Global networks the next big “it”
May 6, 1990
SOMETIMES IN the electronics business, all of a sudden a lot of people are talking about the same thing at the same time, and they all say that “Something Really Big” is going to happen right away.
Such talk is often a consensual hallucination, a domino effect caused by people with wild imaginations bouncing off each other’s brain cells. For example, it’s been “The Year of the LAN (local-area network)” at least since 1983. And I remember InfoWorld publishing a cover story on optical disk storage in 1984. Both those technologies are just now beginning to gain popularity.
Although this same domino phenomenon may be true in the world of online services and electronic mail, there are growing numbers of personal computer visionaries who think local and global electronic networks are the next big “it.” ( I do, too.)
In almost every public appearance for the past year, for example, deposed Apple Product president Jean-Louis Gassee has stressed that he believes global telecommunications and databases are the two big growth industries for the next decade.

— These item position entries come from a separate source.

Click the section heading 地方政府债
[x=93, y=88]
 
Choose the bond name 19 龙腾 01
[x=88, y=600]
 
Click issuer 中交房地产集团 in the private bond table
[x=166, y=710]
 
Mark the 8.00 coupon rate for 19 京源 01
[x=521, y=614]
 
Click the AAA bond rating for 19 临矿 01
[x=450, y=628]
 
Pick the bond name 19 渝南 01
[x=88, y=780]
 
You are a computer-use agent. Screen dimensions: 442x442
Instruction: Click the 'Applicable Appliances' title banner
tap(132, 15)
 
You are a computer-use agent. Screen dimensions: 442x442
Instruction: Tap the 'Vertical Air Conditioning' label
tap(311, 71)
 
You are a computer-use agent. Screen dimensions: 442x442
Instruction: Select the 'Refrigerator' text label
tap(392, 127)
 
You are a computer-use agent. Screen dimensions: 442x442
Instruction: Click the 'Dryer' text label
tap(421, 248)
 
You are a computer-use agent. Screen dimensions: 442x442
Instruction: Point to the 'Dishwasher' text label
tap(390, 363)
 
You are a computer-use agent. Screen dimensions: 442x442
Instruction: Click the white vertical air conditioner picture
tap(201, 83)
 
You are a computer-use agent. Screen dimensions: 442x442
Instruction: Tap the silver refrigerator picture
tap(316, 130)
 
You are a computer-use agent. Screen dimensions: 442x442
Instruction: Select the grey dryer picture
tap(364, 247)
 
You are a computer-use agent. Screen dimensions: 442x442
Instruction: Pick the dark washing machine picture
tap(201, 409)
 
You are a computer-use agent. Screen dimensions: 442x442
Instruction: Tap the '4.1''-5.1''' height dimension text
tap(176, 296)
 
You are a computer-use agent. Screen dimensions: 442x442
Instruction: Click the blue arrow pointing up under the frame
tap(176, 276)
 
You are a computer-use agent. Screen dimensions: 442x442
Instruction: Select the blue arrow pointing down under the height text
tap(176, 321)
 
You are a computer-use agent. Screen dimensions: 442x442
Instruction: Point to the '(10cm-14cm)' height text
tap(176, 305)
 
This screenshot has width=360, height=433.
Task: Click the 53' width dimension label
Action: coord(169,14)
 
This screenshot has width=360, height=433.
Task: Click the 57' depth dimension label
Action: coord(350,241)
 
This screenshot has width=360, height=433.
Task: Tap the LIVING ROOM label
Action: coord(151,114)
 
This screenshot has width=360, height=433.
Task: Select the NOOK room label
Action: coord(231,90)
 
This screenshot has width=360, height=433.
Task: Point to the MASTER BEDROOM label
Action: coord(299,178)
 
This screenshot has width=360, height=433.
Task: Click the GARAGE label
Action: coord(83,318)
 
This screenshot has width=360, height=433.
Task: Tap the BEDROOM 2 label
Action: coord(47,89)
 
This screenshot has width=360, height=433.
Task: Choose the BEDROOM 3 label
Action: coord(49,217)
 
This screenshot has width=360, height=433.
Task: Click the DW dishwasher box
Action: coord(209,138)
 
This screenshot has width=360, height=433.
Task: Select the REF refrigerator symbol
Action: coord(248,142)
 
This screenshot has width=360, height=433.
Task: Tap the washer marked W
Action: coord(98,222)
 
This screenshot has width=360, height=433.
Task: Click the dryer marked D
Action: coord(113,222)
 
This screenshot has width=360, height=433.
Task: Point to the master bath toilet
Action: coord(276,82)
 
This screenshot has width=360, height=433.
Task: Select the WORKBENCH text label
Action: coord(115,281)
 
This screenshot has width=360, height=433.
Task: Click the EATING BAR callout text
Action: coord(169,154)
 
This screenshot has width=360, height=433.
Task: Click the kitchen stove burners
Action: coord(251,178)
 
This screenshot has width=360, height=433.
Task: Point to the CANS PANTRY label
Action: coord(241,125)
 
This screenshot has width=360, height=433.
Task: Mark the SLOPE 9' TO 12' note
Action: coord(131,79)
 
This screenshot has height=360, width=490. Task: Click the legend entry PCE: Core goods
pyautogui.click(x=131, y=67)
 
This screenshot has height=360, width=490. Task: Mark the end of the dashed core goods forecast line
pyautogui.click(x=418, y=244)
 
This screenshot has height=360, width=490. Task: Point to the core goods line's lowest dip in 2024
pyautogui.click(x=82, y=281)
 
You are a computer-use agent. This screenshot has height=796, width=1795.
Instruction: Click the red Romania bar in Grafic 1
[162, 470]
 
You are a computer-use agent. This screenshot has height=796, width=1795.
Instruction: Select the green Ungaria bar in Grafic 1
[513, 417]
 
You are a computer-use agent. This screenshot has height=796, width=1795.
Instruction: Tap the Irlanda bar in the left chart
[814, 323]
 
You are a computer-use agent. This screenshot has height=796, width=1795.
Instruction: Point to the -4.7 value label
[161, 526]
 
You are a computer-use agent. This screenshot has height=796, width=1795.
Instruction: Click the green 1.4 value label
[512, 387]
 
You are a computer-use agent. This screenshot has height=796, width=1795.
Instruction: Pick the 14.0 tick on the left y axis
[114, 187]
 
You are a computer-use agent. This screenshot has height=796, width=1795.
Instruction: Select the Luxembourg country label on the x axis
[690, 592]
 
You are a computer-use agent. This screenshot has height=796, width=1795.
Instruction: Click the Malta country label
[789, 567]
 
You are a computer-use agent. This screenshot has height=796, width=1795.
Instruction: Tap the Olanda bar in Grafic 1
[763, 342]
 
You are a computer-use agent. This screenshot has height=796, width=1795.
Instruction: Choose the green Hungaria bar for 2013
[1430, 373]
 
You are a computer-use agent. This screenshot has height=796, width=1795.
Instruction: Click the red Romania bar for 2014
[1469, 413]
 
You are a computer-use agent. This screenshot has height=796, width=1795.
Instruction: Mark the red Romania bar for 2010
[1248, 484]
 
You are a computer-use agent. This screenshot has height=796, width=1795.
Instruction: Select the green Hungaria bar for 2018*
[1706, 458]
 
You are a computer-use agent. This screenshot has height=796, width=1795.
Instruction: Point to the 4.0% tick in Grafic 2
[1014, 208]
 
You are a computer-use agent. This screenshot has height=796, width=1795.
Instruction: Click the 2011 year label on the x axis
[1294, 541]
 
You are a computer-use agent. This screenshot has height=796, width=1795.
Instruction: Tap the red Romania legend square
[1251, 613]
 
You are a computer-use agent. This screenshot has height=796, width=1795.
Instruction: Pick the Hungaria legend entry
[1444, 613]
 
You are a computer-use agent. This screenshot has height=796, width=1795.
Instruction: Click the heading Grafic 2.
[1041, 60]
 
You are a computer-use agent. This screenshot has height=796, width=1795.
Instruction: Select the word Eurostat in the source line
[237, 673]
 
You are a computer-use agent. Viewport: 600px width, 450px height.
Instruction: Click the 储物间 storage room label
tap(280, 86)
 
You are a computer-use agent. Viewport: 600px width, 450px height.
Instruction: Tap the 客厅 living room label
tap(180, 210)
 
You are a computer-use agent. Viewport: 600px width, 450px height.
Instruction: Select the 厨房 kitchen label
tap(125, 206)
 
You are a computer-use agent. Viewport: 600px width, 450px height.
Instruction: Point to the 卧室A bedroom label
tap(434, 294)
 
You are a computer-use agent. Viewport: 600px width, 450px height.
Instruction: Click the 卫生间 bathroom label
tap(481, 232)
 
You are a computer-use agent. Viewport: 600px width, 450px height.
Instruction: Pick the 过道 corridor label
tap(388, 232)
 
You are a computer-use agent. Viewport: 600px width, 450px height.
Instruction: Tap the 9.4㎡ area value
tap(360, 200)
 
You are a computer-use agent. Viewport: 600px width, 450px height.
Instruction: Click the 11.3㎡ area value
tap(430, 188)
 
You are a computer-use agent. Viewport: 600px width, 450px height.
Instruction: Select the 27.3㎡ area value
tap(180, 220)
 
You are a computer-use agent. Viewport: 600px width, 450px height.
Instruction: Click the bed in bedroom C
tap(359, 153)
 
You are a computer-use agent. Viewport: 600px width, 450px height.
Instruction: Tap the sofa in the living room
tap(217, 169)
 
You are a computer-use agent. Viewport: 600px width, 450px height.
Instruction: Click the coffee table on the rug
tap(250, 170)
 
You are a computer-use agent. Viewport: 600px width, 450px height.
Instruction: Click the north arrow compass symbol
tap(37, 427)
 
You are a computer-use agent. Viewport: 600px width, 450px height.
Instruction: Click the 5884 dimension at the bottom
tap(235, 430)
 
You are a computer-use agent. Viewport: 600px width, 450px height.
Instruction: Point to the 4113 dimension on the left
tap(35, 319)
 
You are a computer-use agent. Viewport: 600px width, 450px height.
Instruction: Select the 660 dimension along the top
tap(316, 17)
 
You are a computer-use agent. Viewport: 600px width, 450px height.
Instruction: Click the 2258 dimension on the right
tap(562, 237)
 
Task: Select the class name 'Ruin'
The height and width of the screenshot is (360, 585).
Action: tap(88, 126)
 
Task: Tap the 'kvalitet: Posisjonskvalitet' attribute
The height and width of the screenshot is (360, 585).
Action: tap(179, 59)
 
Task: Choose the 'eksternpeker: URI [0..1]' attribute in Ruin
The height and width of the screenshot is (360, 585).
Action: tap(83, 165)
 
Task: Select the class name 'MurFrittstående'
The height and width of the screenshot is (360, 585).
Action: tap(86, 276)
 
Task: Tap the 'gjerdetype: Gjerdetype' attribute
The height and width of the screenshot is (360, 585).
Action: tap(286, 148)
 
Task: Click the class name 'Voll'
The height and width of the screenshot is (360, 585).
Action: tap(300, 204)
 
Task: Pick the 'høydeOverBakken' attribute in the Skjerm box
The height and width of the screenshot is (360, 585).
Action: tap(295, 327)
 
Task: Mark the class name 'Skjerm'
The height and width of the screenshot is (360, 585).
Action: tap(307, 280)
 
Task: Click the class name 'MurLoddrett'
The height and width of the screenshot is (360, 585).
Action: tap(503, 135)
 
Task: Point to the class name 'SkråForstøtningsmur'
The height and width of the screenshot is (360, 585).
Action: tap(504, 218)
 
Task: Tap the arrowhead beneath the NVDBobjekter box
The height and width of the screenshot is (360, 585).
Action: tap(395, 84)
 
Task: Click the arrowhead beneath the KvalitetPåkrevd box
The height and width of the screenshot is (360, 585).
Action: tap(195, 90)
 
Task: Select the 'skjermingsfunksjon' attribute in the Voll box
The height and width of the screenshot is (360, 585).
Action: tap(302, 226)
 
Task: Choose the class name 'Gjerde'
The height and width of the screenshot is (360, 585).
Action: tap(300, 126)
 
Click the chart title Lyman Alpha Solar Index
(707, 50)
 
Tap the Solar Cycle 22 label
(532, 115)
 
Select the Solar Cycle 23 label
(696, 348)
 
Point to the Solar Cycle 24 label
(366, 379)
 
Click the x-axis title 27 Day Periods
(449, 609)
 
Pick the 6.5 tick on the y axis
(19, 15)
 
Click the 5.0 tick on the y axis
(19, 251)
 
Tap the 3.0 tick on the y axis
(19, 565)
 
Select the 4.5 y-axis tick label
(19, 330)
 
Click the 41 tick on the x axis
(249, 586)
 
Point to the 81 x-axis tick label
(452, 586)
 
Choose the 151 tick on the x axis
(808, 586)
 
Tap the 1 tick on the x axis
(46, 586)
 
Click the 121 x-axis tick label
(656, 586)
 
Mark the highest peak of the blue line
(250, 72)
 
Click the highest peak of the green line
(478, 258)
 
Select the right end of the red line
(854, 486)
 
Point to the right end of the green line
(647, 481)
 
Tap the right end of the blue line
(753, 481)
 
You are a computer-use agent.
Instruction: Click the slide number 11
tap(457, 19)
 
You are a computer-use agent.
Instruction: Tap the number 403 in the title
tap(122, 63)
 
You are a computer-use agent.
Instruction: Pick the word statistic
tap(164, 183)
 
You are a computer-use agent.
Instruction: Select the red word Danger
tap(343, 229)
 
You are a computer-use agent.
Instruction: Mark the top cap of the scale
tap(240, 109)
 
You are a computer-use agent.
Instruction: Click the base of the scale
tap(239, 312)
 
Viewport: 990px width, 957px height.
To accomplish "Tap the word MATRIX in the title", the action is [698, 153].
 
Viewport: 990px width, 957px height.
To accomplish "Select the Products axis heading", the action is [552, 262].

Mitch Kapor, founder of Lotus Development and more recently of ON Technologies in Cambridge, has become an on-line fiend and now runs the “Software Design Conference” on the Sausalito-based WELL teleconferencing system and participates on MetaNET, a teleconference system run by the Metasystems Design Group in Arlington, Va.
And Steve Jobs of Next Computer makes it abundantly clear that the next wave in the computer business — he calls it “interpersonal computing” — is all about sophisticated electronic communication.
“The electronic organization adapts extremely fast to the tasks that need to be done by the organization, much faster than the people-based organization,” says Jobs, who also says Next’s e-mail system (which can send text, voice or graphics as part of a message) has cut the number of meetings in half and vastly improved the quality of decision-making. “(It’s) about the most exciting thing I’ve ever used a computer for.”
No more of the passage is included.